### Task requirements:
Beginning with the line where "The image size is (1200, 796)." appears, restate each line word for word until the data ends. Pictures do not go in.

----

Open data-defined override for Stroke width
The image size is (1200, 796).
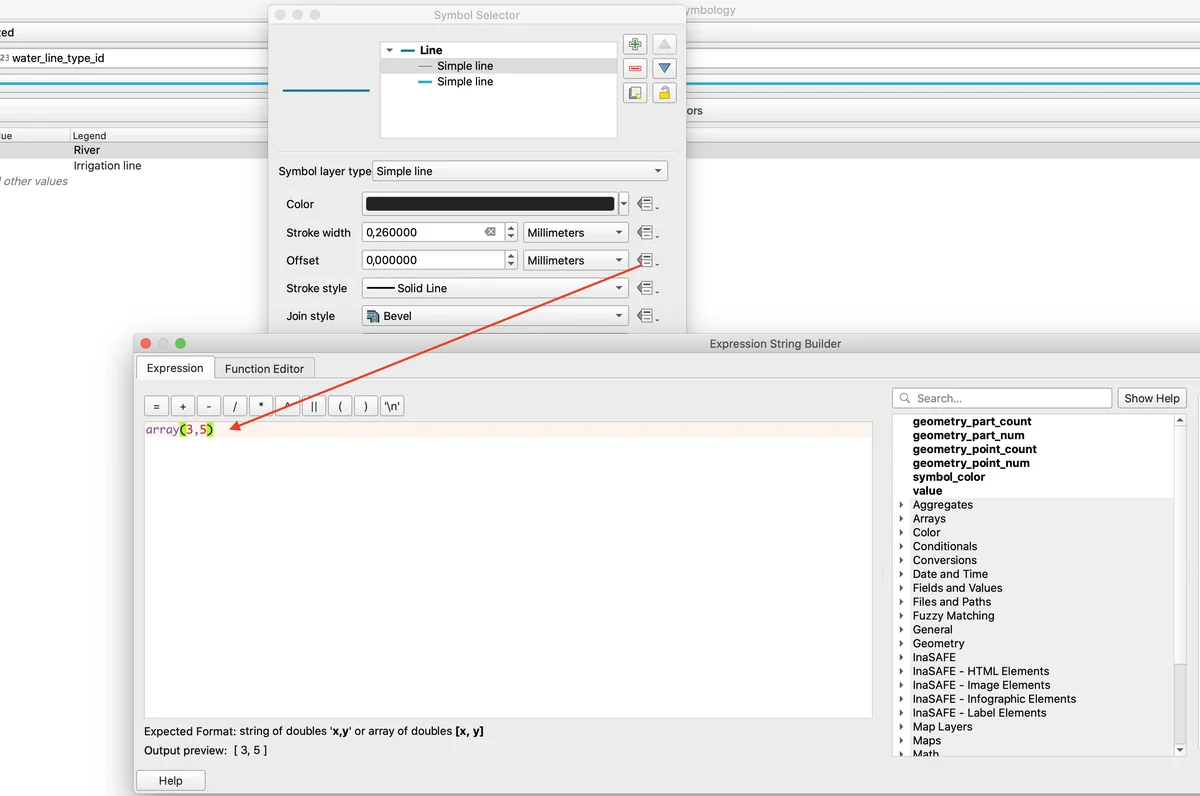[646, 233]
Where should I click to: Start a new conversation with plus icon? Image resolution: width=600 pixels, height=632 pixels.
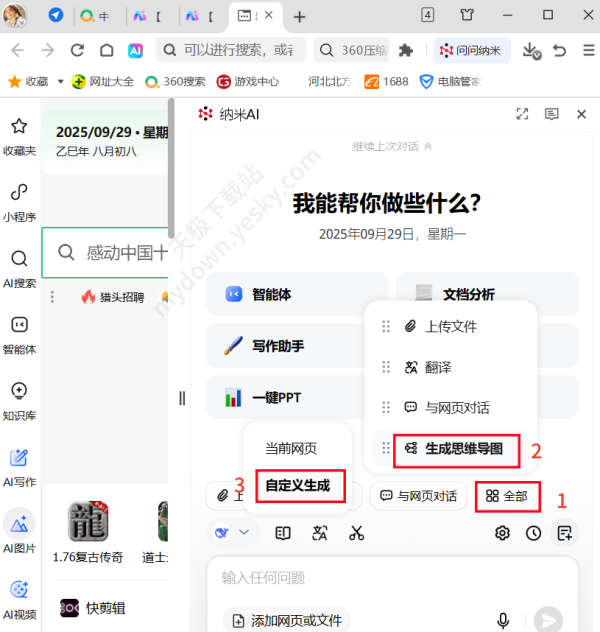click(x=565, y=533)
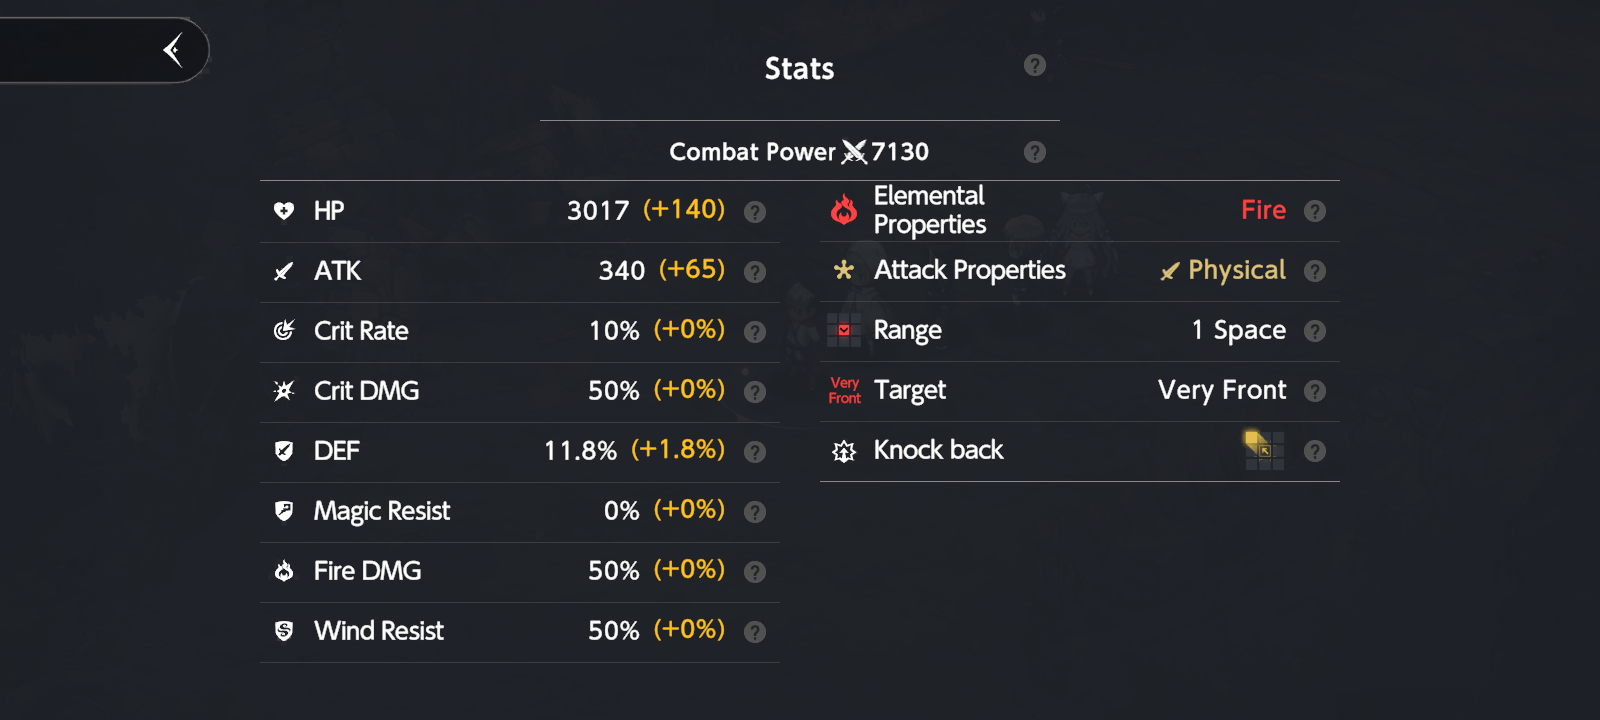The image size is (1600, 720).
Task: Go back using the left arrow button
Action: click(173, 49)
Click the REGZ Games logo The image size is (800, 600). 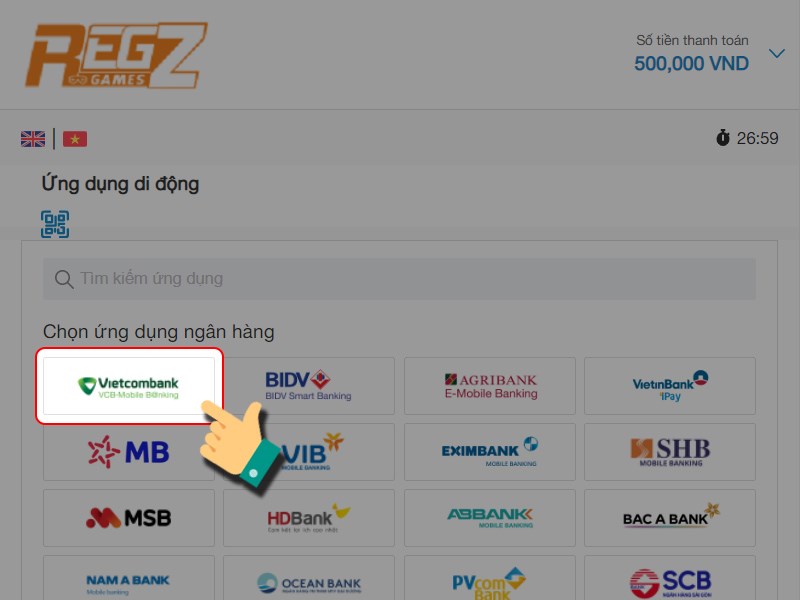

----

### Your response:
The image size is (1200, 796).
[646, 233]
Where should I click to: Start a new conversation with plus icon? Image resolution: width=600 pixels, height=632 pixels.
click(x=565, y=533)
The image size is (1600, 720).
Task: Go back using the left arrow button
Action: click(173, 49)
Click the REGZ Games logo The image size is (800, 600). 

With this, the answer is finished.